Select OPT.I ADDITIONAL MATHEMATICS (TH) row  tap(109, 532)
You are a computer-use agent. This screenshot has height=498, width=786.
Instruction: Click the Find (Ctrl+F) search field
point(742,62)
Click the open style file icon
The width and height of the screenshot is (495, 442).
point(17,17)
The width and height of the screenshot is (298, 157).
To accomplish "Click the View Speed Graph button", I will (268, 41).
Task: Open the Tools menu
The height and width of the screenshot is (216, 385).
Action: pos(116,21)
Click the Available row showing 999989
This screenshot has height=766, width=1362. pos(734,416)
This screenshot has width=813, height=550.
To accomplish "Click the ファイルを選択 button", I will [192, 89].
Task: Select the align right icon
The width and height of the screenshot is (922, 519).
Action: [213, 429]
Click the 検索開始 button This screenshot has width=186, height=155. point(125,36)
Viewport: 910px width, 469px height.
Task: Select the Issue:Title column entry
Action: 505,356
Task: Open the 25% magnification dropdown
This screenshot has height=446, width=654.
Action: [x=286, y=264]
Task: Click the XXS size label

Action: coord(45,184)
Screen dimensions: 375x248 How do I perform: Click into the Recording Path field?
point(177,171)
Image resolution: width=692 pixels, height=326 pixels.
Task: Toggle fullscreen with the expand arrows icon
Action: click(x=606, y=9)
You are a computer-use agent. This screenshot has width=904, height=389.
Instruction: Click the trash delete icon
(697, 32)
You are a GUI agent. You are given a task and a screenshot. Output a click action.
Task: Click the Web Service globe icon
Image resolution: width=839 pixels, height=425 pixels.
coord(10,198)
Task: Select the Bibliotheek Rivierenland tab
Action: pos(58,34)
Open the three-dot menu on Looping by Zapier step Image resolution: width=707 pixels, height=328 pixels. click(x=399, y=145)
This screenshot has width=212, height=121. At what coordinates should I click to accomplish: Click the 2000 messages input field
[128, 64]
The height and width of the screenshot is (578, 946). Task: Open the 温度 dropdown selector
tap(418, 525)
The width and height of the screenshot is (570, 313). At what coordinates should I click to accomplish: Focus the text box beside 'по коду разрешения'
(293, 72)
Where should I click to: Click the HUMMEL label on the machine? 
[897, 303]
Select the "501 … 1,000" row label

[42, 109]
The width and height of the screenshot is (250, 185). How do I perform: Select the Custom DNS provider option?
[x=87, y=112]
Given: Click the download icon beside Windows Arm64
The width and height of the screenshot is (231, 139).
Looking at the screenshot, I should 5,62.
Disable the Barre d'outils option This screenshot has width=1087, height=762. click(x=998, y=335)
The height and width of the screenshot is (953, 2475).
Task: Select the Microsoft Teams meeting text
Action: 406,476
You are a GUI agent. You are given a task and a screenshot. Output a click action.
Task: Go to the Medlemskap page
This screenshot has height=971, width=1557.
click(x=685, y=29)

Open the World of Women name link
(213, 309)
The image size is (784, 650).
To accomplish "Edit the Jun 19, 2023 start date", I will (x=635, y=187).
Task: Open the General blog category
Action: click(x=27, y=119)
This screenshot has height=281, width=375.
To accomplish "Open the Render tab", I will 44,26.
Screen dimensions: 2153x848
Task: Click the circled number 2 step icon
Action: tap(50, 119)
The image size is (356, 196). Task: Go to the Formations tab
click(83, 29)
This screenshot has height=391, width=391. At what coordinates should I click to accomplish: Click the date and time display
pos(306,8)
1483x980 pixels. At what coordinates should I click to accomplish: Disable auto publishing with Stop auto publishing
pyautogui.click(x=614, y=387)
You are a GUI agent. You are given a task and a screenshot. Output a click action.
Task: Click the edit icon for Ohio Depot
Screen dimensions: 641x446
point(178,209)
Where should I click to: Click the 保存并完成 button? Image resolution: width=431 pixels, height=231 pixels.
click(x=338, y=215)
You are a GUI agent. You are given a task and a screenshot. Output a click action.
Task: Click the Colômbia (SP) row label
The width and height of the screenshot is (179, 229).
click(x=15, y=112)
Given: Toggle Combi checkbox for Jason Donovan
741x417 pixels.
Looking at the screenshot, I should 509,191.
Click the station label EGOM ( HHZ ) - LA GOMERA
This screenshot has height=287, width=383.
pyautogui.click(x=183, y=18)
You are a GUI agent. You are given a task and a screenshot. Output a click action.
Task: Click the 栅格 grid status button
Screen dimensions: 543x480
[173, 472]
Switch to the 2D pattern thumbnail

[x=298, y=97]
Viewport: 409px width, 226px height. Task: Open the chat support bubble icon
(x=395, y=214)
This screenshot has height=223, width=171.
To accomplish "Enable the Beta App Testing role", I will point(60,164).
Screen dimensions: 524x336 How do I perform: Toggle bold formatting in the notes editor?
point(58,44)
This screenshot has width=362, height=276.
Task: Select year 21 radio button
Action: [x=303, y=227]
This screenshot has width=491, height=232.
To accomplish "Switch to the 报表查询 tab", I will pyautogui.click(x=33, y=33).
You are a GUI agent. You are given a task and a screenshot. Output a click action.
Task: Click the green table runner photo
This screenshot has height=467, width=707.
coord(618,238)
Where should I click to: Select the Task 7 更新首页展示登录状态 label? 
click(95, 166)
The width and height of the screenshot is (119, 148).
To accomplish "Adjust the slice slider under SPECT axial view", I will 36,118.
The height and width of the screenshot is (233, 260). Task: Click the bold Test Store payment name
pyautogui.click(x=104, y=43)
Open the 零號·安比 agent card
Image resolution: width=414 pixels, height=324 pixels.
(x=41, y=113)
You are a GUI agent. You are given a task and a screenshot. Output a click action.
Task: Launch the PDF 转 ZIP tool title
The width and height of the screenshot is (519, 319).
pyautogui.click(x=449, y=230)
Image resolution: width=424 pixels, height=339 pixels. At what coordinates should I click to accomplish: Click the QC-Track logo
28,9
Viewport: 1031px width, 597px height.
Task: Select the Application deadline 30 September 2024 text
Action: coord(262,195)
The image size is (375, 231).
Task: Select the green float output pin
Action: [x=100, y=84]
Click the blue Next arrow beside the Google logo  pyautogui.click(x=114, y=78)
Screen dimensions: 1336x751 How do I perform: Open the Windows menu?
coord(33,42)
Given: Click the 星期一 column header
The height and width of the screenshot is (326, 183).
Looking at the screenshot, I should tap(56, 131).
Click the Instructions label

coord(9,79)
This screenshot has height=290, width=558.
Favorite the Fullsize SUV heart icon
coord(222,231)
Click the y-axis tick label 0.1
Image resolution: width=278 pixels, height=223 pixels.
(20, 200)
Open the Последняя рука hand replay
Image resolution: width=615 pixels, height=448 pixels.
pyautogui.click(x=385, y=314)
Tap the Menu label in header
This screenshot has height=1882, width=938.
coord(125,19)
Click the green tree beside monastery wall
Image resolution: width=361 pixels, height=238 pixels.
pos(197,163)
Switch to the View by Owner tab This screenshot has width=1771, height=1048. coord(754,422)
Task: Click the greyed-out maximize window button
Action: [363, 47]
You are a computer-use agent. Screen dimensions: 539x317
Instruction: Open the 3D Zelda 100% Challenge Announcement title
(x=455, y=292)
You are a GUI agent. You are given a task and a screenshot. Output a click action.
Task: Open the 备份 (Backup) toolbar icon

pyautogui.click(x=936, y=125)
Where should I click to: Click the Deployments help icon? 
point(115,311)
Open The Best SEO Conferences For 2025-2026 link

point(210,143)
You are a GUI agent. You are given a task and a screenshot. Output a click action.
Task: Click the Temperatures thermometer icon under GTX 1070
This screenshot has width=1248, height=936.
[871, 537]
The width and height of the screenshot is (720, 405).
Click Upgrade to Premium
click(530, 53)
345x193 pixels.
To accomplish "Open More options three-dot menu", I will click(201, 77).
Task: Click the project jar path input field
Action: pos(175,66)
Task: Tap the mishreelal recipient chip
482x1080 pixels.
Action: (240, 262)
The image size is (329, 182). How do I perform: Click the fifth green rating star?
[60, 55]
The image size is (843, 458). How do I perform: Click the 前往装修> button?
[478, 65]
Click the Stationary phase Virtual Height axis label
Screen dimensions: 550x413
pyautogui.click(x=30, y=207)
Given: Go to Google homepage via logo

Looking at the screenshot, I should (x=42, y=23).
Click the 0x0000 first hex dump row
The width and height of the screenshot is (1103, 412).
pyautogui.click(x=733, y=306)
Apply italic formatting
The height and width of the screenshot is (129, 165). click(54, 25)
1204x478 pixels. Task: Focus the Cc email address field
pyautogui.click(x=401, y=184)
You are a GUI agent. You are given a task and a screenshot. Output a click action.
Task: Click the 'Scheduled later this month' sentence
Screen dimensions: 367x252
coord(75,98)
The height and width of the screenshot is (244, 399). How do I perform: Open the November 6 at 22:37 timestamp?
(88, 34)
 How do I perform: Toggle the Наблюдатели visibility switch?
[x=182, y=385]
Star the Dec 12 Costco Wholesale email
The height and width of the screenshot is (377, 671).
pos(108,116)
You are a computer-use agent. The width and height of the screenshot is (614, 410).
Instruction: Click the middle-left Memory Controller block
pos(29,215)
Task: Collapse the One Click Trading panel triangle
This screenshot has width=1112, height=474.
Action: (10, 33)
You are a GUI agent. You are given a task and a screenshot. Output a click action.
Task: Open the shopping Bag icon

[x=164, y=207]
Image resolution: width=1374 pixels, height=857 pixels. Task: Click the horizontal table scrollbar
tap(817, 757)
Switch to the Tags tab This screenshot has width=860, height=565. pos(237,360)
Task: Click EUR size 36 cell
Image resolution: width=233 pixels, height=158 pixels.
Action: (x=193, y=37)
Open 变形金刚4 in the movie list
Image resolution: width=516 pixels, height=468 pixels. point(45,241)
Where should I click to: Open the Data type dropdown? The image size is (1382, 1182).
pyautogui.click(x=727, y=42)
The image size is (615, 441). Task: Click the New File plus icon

++++++++++++++++++++

PROBLEM DETAILS:
Express the listing as a two-column CSV with the headers instruction and reply, starting with the line that contains "Task: Select the align right icon" and going on through the line that contains "Action: [213, 429]". Give one row per instruction-and-reply pair, put each field in quotes, and replace line breaks with spaces.

FINAL RESULT:
instruction,reply
"Task: Select the align right icon The width and height of the screenshot is (922, 519).","Action: [213, 429]"